Kygo's eyes fixed on the blood caking the front of my tunic. “Eona, what has he done to you?” he rasped. “Are you all right?”

I nodded, although I was not. “I'm so sorry,” I managed. “He's compelling me.” I tried to raise my hands, but they would not move. “The folio.”

“You have less honor than a piece of shit,” Kygo spat at his uncle.

“And you have all your father's honor,” Sethon countered.

Kygo's jaw clenched, the outline of each muscle ridged along the strong bone. “I hope so.”

“It was not a compliment.” Sethon inhaled deeply, as if savoring his next words. “Bow to your emperor.”

Kygo's voice was steel. “No.”

“Bow!” Sethon said.

“I will not bow before a traitor to this land,” Kygo said loudly.

His words sent a wave of anticipation through the watching soldiers, as if the gates had opened on two fighting dogs.

Sethon jerked his chin at a soldier standing guard. “Bring me one of his men.”

The guard dragged a kneeling prisoner in front of us. It was Caido, his body bent with exhaustion. He lifted his eyes to Kygo, his bloodless lips shifting in a prayer.

Sethon hefted Kinra's sword. “Bow, or I will kill your man.”

Kygo stiffened, but before he could say anything, Caido suddenly lunged at Sethon, his thin face twisted with desperate rage. “He does not bow to you!”

The sword swung, the heavy crunch of bone coming a moment before the spray of blood through the air. Caido's body slumped to the ground. I closed my eyes, the image of the man's head half hacked from his shoulders stark against my lids.

“Yuso,” Sethon snapped. “Which of these prisoners are important to my nephew?”

My eyes flew open as the captain stepped out from the small entourage behind us. I held my breath as he slowly walked the line of prisoners, keeping a wary distance from the palpable hate that rose from the kneeling men. A gob of spittle arced out from their ranks and landed near his feet.

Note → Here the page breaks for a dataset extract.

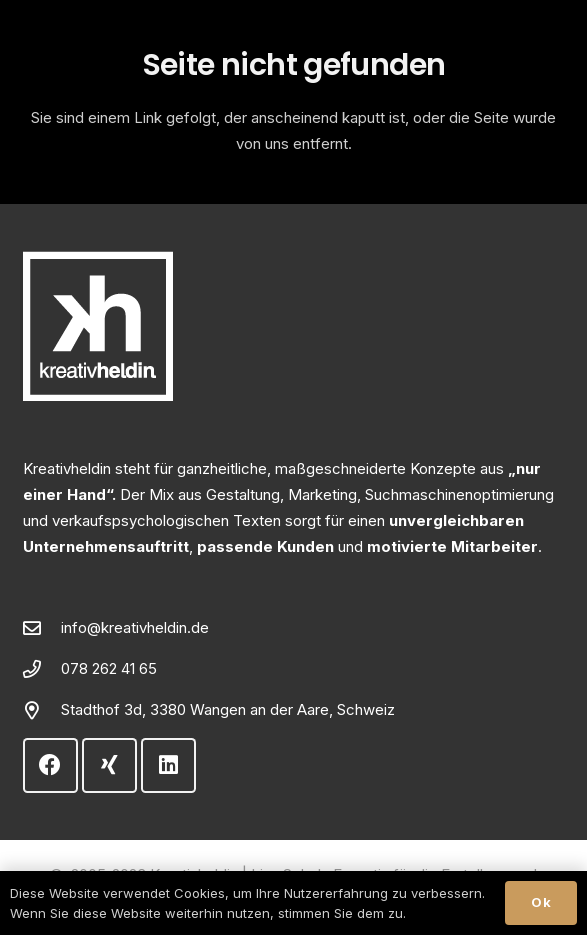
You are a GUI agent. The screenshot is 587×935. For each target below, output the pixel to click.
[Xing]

He stopped in front of Dela.

“This is the Contraire, Your Majesty,” he said.

Dela wore men's armor and had pulled her hair back into a man's high queue, yet she was all female warrior, fierce and sharp. The wound across her face had opened again, and her cheek was smeared with blood like war paint.

“I hope your death is long and painful,” she said.

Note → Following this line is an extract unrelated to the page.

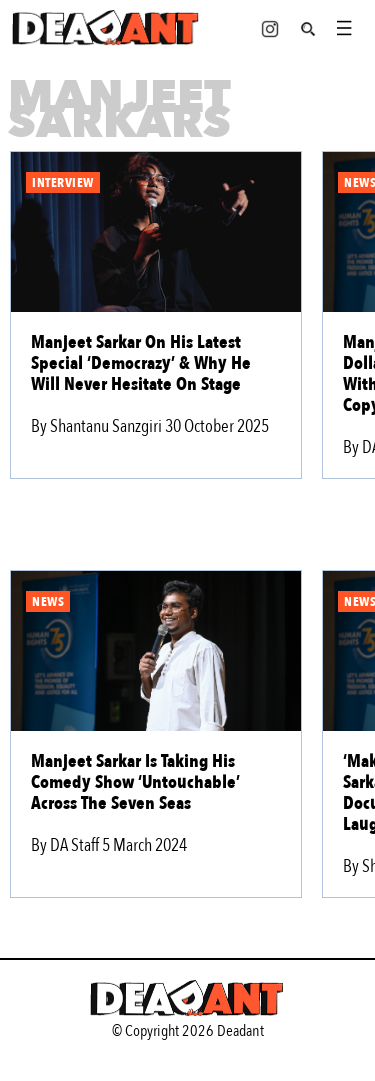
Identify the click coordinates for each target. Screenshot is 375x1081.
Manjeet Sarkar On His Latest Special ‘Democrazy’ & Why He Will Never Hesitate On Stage (141, 363)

Ignoring her, Yuso pointed at Ryko. “And that is the islander. He has been with the prince since the start.”

“Why did you do it?” Ryko said, his voice as hard and honed as a blade—yet in it, I heard the terrible pain of his captain's betrayal.

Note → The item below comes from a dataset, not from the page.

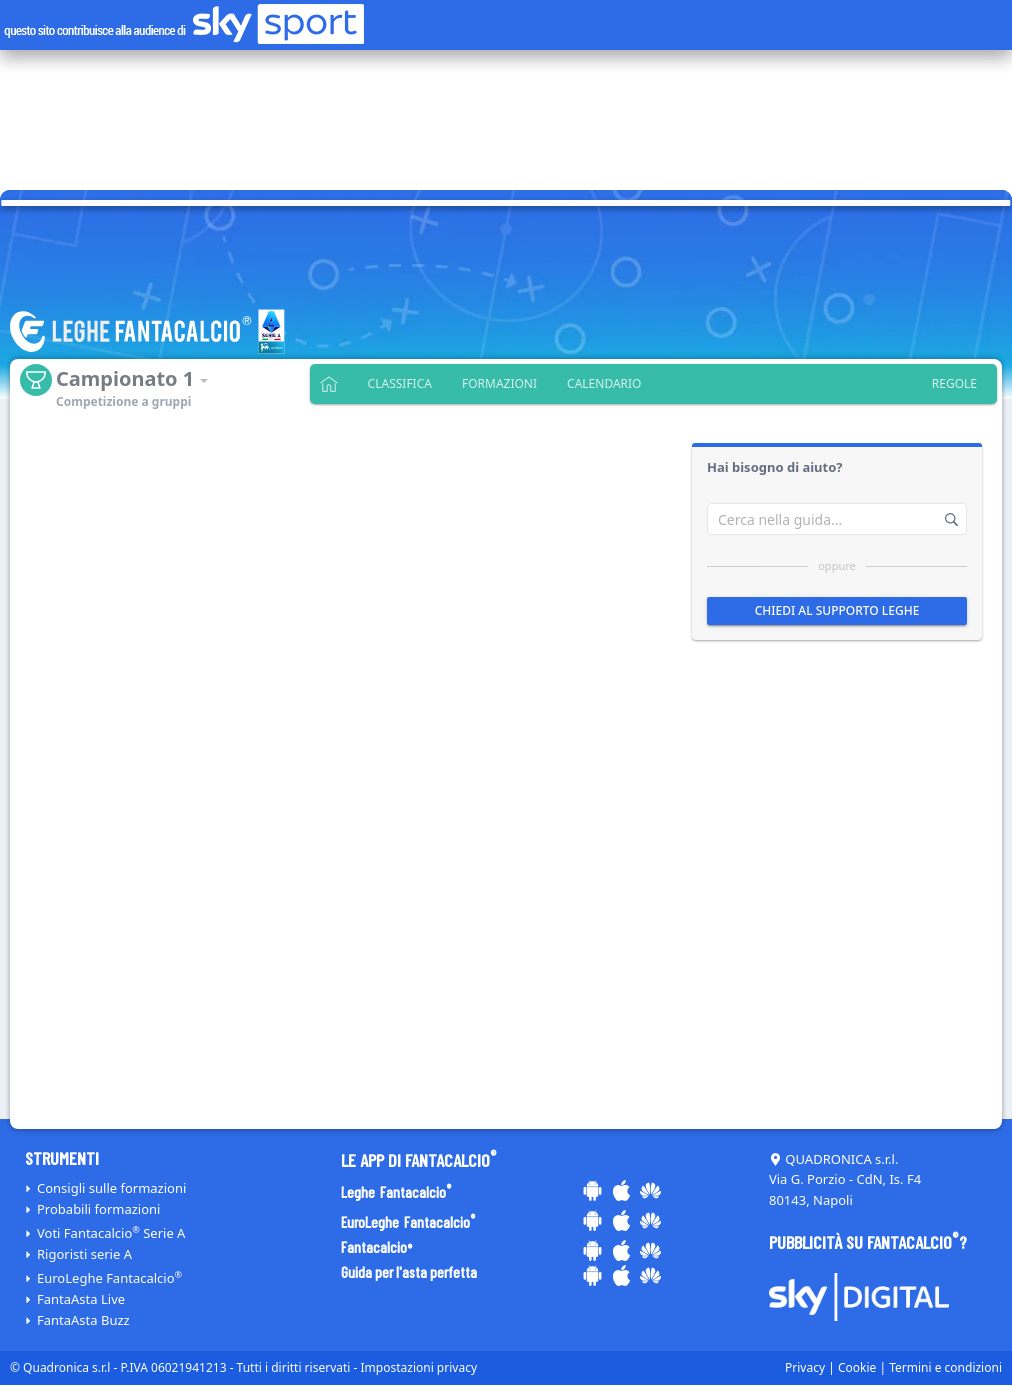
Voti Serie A (111, 1233)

“He has my son, Ryko,” Yuso said through his teeth.

For a moment the two men stared at one another. Then Yuso moved on, stopping once more. “Tozay, his general.”

Master Tozay lifted his head, his lined face gaunt and gray, the strong width of his shoulders slumped. He had always been the bulwark behind Kygo. Now, all I saw was a defeated man.

“Bring them up onto the platform,” Sethon ordered. “I want every man to see me claim the pearl and kill the resistance, once and for all.”

CHAPTER TWENTY-FIVE

SETHON PACED IN
front of me across the small central dais. He had placed me at the base of his throne again, so that everybody could see the Dragoneye at his feet. He had removed his armor and undertunic and wore only trousers and boots, his scarred, heavily muscled torso streaked with sweat from the heat and the relentless afternoon sun. From where I knelt, I could smell the stink of his anticipation.

“Strip him,” he said to the waiting guards.

Kygo lifted his head at the command. I knew he did not dare make any other move. He had already struggled once against his guards—breaking one man's jaw—and his rage had earned Dela ten strokes of a cane across her back. I glanced at the Contraire on her knees behind him, shivering with pain, her pale shoulders scored with red welts. Sethon had promised that if Kygo struggled again, I would be next.

Deftly, the two guards cut the leather bindings that held Kygo's armored vest in place and pulled it from his body. Then the knife sliced through his close-fitting tunic. He fixed his eyes grimly on the horizon as the wet, clinging cloth was peeled off his skin, baring his torso. I heard Sethon's sharp intake of breath at the clear sight of his prize. Without the high collar around it, the pearl seemed even larger, its gold claw setting dug deep into Kygo's flesh. When the pearl was removed, it would take half of his throat, too.